ТЕКСТ ДОКУМЕНТА ::
========================================================================
Напомним России слово это устами самого преподобного. Не поможет ли напоминание это
Вот что в ночь с 26-го на 27-е октября 1844 г. в Саровской пустыни было записано Симбирским совестным судьей, Николаем Александровичем Мотовиловым, близким человеком и сотаинником преподобного Серафима:
«…А в доказательство истинной ревности по Бозе приводил батюшка Серафим святого пророка Илию и Гедеона и, по целым часам распространяясь о них своею боговдохновеннейшею беседою, каждое суждение свое о них заключал применением к жизни собственно нашей и указанием на то, какие мы и в каких обстоятельствах жизни можем из житий их извлекать душеспасительные наставления. Часто напоминал мне о святом Царе, Пророке и Богоотце Давиде и тогда приходил в необыкновенный духовный восторг. Надобно было видеть его в эти неземные минуты! Лицо его, одушевленное благодатью Святого Духа, сияло тогда подобно солнцу, ия – по истине говорю – глядя на него, чувствовал лом в глазах, как бы при взгляде на солнце. Невольно приводил я себе на память лицо Моисея, только что сошедшего с Синая. Душа моя, умиротворяясь, приходила в такую тишину, исполнялась такою великою радостью, что сердце мое готово было вместить в себя не только весь род человеческий, но и все творение Божие, переизливаясь ко всем божественною любовью…» [5]
– Так-то, ваше боголюбие, так, – говаривал батюшка, скача от радости (кто помнит еще сего святого старца, тот скажет, что и он его иногда видывал как бы скачущим от радости), – «избрах Давида, раба Моего, мужа по сердцу Моему, иже исполнить все хотения Моя…»
========================================================================
ЧТО СДЕЛАТЬ ::
**A.** Определите, согласуется ли с записью о преподобном Серафиме каждое из утверждений (i), (ii), (iii). Ответьте «да» или «нет» и приведите точную цитату, которая это решает. (i) Запись сделана в Саровской пустыни в ночь с 26-го на 27-е октября 1844 года. (ii) Мотовилов был Симбирским совестным судьей. (iii) О пророке Илии и Гедеоне батюшка Серафим говорил коротко.
**B.** Подхватите запись о преподобном Серафиме и продолжите её после последней приведённой фразы.
Ниже идёт отдельный материал, с текстом он не связан.

РАЗДЕЛ ДАННЫХ ::
========================================================================
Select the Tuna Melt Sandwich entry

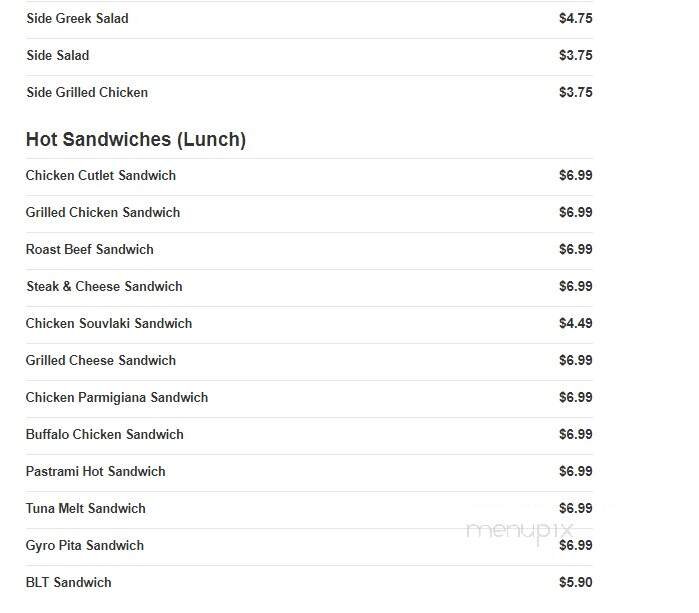[86, 508]
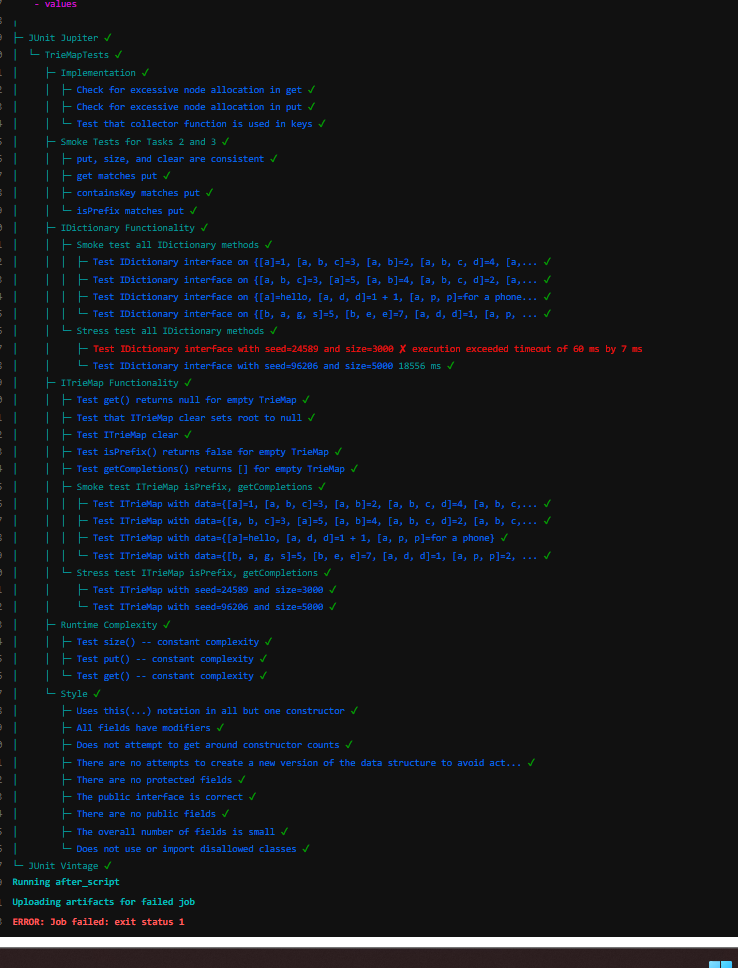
========================================================================
ОТВЕТЫ ПО ЗАДАНИЯМ ::
**A.**
(i) Да: «в ночь с 26-го на 27-е октября 1844 г. в Саровской пустыни было записано».
(ii) Да: «Симбирским совестным судьей, Николаем Александровичем Мотовиловым».
(iii) Нет: «по целым часам распространяясь о них своею боговдохновеннейшею беседою».

**B.**
Разъясняя же, как надобно служить Царю и сколько дорожить его жизнью, он приводил в пример Авессу, военачальника Давида.
– Однажды он, – так говорил батюшка Серафим, – для утоления жажды Давидовой прокрался в виду неприятельского стана к источнику и добыл воды и, несмотря на тучу стрел из неприятельского стана, пущенных в него, возвратился к нему ни в чем невредимым, неся воду в шлеме, сохранен будучи от стрел, только за усердие свое к Царю. Когда же что приказывал Давид, то Авесса ответствовал: «Только повели, о Царь, и все будет исполнено по твоему». – Когда же Цезарь изъявлял желание сам участвовать в каком-либо кровопролитном деле для ободрения своих воинов, то Авесса умолял его о сохранении своего здравия и, останавливая его от участия в сече, говорил: «Нас много у тебя, а ты, Государь, у нас один. Если бы и всех нас побили, то лишь бы ты был жив, – Израиль цел и непобедим. Если же тебя не будет, что будет тогда с Израилем?»…
… Батюшка отец Серафим пространно любил объясняться о сем, хваля усердие и ревность верноподданных к Царю и желая явственнее истолковать, сколько сии две добродетели христианские угодны Богу, говаривал:
«После Православия они суть первый долг наш русский, и главное основание истинного христианского благочестия».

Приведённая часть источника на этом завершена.